● **Work to do**
(1) In the passage on INFJ and INFP love relationships, how long might their recovery take after a relationship ends in a painful way?
(2) How would you put this sentence from the passage on INFJ and INFP love relationships into Spanish: "Sometimes it falls apart, or it dissolves a bit more gently."

═══ Document excerpt

Sometimes the relationship itself continues on after this, whether that’s marriage or another form of long-term relationship. Sometimes it falls apart, or it dissolves a bit more gently. If it does end in a tearing-apart, painful sort of way, the INFJ or INFP will need a long recovery time afterwards, sometimes years. That doesn’t mean that we stay single or celibate, but we will still be aware of that person’s energy and we will actively still feel their imprint on our heart. Many of us will be grateful because the relationship did spark us creatively and we ended up writing the story or began painting the pictures or making the music. No matter how it ends, or if it goes on, after the intense obsessive falling-in-love stage is over, we will usually go into a period of prolonged reflection, where we sort through everything that happened and clarify even more of the deeper meanings.

And then, oftentimes, it will happen again. This is what most INFJs and INFPs don’t talk about, that even if we’re happily married or partnered, it seems to always happen again. It might be years later, but someone else stumbles into our life and the cycle happens just like last time, the fascination, the obsession, the visions and telepathy, the synchronicities, the sparking of the muse, the wounds—on both sides—the triggers, the confusion, the puzzle that we’re so desperately trying to put together. It all happens again.

Please know, first of all, that everything I’ve outlined above is actually totally normal for INFJs and INFPs. It does not mean that we’re emotionally dysfunctional, and it does not mean that we’re dissatisfied with our primary relationship (if we have one). All that it means about us is that we are energetically sensitive people who are also highly creative and have healing abilities, and when we fall in love, the whole package of what we are is activated. We become more curious, more driven, more creative, more open, more awake, and even more sensitive.

══════
═══ Collected data

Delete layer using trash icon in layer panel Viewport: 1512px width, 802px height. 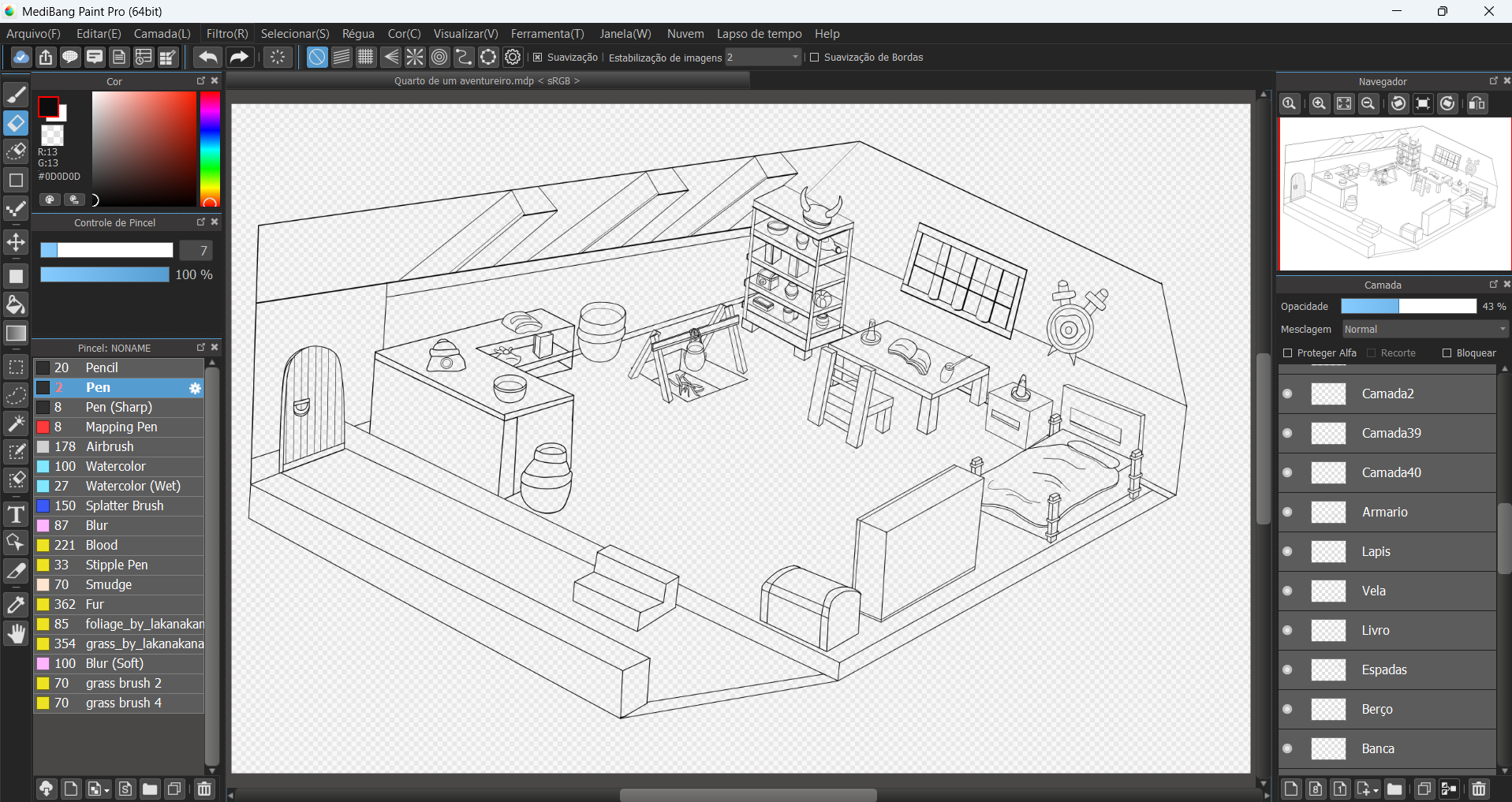[1478, 789]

══════

● **Expected responses**
(1) A long time, sometimes years.

(2) A veces se desmorona, o se disuelve de una manera un poco más suave.